[TASK DIRECTIONS]:
Your answer is a number only: how many lines in the data below contain "screenshot"?

[MATERIAL SUPPLIED]

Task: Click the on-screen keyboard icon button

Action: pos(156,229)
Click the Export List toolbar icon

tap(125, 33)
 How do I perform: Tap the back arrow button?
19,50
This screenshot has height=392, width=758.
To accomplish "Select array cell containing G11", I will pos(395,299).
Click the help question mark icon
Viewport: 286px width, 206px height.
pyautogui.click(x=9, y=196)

[/MATERIAL SUPPLIED]
[MATERIAL SUPPLIED]

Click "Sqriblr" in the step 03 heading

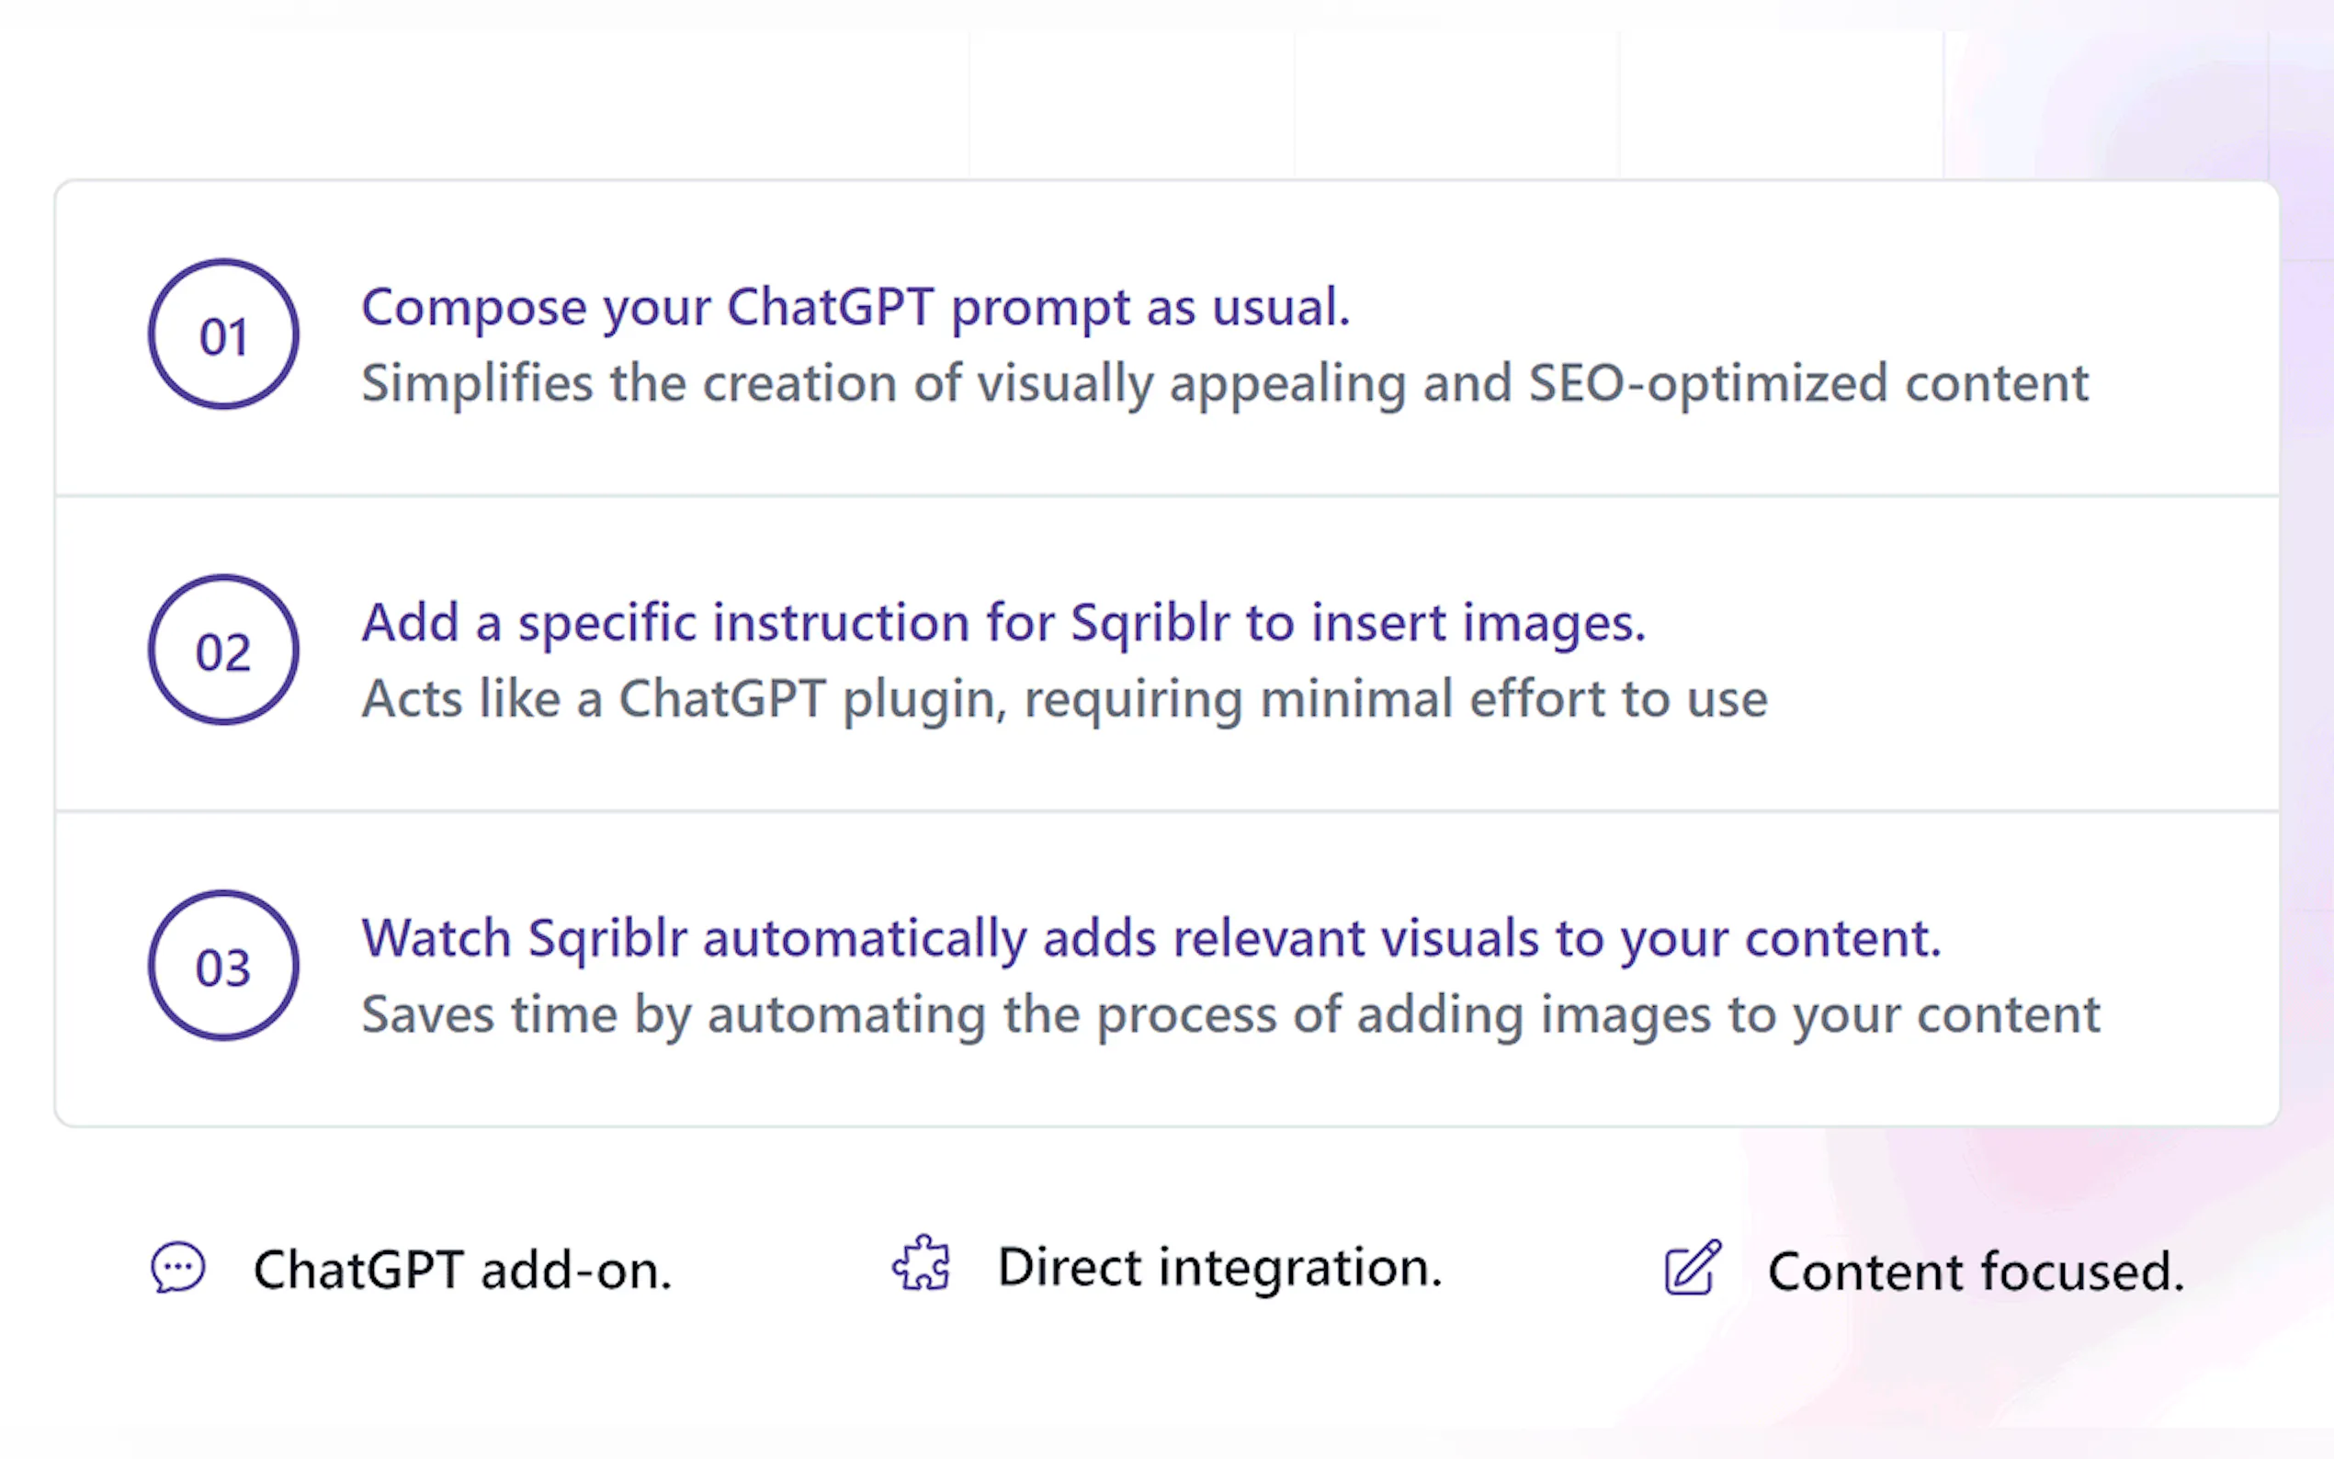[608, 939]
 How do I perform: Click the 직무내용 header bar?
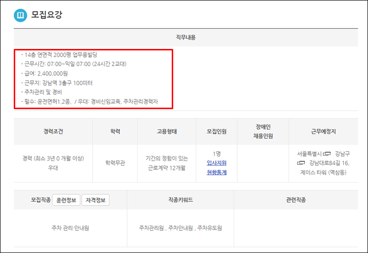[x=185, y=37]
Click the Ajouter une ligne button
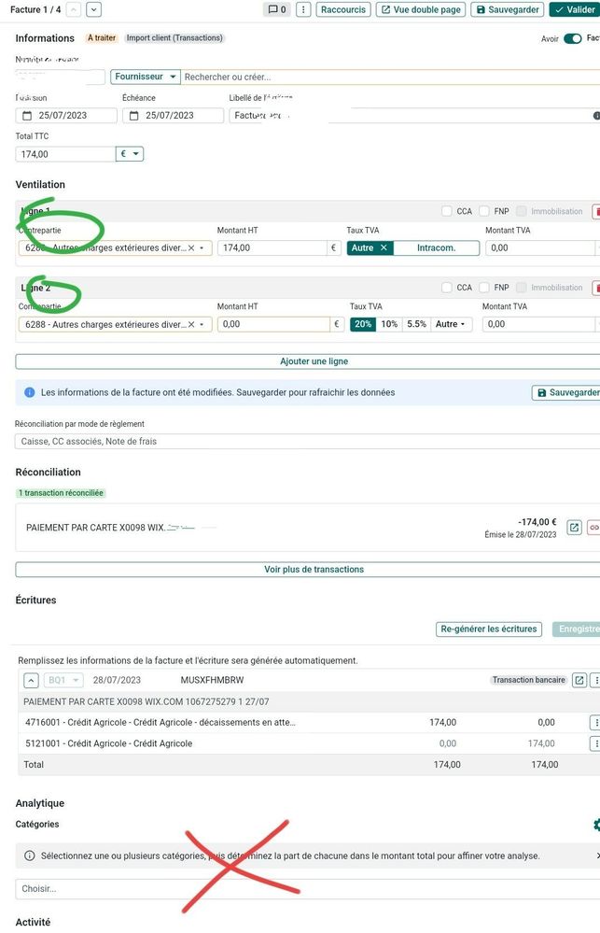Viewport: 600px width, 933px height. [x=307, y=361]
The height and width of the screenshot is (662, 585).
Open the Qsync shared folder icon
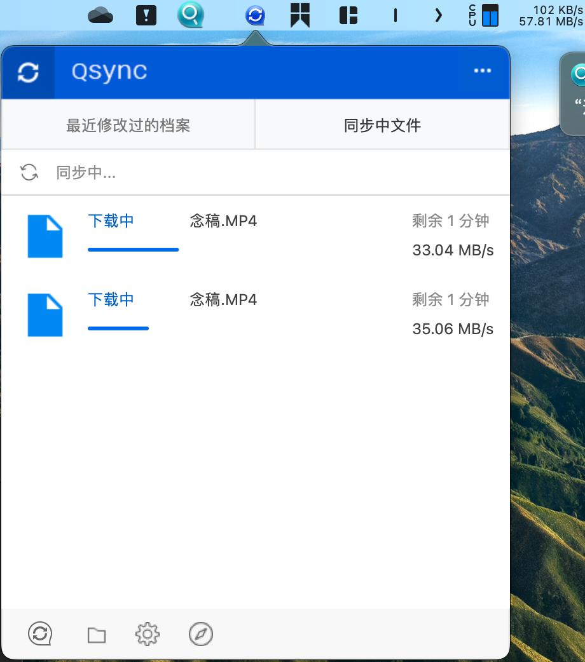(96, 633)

[/MATERIAL SUPPLIED]

[TASK ANSWER]:
2